# WHAT NEEDS TO BE DONE
From the entries below, return every line that includes the word "computer".

# TASK INPUTS
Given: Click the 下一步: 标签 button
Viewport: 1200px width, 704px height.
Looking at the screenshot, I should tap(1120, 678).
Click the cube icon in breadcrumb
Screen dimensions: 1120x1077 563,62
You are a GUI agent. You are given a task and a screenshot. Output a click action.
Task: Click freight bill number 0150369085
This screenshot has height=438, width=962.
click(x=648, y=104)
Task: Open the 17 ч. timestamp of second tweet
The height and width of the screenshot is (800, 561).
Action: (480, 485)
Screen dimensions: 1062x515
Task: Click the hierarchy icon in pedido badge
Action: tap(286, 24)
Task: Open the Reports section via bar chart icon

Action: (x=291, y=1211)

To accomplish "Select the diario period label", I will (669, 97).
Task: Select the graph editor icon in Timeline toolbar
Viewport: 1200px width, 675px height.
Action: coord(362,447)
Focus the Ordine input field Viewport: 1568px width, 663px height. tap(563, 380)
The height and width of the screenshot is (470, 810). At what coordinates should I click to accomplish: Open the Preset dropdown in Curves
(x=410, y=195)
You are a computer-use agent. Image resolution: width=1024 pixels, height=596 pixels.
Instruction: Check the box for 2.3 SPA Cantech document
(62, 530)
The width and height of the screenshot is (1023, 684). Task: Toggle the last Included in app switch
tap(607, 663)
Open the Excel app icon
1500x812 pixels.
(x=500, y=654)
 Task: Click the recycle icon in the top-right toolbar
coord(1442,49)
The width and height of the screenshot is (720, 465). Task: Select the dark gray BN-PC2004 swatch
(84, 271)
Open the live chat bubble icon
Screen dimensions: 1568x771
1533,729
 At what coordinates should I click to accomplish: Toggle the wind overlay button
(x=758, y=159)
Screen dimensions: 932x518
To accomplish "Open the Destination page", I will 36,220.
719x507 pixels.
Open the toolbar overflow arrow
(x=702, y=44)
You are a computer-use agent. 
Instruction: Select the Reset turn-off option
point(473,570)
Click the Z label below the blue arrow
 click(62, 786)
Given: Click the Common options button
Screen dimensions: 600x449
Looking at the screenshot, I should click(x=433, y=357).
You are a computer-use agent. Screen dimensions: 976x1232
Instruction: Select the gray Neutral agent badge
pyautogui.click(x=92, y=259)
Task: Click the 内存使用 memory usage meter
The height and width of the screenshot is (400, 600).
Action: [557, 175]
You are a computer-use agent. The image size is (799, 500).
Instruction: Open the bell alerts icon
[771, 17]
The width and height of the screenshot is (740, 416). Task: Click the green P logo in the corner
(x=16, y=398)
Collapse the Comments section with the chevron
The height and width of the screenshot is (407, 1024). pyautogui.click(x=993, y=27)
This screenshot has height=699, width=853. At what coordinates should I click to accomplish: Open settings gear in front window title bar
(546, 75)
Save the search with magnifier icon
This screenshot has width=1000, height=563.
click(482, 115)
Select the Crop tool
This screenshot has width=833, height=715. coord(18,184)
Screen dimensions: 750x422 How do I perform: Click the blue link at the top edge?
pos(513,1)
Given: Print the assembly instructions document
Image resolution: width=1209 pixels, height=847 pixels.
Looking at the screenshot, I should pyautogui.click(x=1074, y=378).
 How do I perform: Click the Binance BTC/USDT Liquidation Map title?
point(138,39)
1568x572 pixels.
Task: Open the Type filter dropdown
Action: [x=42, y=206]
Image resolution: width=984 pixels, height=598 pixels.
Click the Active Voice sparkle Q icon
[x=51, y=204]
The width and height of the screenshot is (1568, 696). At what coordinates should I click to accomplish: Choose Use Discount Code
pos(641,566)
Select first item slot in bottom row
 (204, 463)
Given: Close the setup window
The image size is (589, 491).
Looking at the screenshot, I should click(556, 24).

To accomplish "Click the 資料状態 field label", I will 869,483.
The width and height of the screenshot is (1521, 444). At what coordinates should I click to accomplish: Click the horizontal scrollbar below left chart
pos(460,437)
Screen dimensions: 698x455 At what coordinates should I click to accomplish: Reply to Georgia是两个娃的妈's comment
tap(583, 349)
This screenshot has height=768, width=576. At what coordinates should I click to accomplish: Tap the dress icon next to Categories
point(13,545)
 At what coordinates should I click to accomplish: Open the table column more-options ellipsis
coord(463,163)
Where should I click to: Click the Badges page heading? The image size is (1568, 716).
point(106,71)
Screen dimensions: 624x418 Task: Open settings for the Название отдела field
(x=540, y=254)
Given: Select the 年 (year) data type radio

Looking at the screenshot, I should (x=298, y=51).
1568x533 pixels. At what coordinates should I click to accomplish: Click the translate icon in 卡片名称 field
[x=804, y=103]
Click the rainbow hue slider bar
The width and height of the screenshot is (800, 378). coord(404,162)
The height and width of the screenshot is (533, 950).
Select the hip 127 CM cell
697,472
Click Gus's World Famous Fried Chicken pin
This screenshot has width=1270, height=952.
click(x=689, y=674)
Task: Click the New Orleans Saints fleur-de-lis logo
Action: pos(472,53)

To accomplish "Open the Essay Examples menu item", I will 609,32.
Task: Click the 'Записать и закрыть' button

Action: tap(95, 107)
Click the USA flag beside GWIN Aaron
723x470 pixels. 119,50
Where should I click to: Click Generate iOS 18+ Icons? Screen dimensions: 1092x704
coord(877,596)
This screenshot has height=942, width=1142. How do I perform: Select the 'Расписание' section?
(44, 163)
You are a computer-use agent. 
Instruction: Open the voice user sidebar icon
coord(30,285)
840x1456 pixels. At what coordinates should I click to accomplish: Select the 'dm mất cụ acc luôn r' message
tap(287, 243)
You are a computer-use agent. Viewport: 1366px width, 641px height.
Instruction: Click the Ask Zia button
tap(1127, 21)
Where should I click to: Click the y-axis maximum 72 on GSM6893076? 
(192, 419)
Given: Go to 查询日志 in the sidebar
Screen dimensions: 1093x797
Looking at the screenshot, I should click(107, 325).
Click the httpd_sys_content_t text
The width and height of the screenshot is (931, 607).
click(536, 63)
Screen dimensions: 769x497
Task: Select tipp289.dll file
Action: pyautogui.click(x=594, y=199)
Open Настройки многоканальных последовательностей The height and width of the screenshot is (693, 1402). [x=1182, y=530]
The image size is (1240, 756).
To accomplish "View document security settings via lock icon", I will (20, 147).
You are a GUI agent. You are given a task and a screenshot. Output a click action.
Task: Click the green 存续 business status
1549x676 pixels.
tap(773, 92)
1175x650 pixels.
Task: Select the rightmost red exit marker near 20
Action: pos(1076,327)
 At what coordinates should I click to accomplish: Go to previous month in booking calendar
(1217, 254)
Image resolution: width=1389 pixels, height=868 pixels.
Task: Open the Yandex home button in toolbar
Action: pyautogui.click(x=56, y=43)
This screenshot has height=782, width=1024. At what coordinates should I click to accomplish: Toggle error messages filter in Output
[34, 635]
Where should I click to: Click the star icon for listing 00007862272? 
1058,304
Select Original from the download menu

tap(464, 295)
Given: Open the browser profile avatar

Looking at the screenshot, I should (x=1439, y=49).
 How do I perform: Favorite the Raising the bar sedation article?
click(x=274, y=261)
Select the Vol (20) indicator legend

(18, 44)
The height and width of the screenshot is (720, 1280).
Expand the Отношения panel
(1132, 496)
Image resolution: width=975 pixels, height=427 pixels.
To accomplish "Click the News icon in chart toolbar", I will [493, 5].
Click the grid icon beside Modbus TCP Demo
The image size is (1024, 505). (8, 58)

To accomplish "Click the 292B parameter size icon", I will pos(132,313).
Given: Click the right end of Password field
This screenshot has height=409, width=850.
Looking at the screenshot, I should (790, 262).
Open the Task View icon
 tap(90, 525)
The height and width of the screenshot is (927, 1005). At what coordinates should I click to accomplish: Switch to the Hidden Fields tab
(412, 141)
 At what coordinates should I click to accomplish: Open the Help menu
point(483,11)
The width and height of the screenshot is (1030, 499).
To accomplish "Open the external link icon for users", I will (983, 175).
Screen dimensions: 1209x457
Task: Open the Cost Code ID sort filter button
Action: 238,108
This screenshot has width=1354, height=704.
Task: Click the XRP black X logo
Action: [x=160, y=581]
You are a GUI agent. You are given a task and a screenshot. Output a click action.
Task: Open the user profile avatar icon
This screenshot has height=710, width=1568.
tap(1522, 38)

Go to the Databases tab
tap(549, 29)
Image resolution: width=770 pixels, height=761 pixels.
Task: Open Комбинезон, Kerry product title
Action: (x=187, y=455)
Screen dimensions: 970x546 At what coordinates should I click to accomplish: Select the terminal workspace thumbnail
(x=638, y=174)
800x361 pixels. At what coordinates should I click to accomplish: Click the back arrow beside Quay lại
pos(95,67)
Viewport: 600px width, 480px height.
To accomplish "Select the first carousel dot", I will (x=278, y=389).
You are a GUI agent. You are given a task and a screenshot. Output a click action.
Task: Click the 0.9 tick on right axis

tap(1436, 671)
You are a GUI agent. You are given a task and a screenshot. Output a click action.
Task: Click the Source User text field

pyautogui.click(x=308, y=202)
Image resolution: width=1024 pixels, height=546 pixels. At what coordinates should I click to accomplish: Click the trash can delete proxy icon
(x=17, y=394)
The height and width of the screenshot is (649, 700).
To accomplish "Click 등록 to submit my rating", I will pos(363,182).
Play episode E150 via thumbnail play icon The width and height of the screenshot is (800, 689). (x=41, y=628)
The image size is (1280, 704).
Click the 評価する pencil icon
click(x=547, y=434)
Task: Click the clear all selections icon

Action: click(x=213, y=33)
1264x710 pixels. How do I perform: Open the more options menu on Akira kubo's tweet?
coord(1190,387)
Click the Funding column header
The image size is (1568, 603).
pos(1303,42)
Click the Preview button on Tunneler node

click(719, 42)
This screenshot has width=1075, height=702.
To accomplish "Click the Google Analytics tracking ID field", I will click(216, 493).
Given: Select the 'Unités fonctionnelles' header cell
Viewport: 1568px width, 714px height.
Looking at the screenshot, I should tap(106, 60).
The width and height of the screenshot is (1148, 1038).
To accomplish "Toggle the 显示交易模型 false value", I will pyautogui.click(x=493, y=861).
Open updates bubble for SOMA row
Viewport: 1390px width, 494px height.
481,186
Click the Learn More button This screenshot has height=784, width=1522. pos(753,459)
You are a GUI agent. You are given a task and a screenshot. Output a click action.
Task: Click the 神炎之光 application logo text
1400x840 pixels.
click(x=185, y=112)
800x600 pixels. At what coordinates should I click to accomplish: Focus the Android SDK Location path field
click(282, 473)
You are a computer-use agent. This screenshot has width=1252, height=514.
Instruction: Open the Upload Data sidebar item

# ANSWER BELOW
You are a computer-use agent. Image resolution: width=1024 pixels, height=596 pixels.
You are a computer-use agent. 
You are a computer-use agent. Screen dimensions: 976x1232
You are a computer-use agent. The image size is (799, 500).
You are a computer-use agent. 
You are a computer-use agent. Viewport: 1366px width, 641px height.
You are a computer-use agent. This screenshot has width=1252, height=514.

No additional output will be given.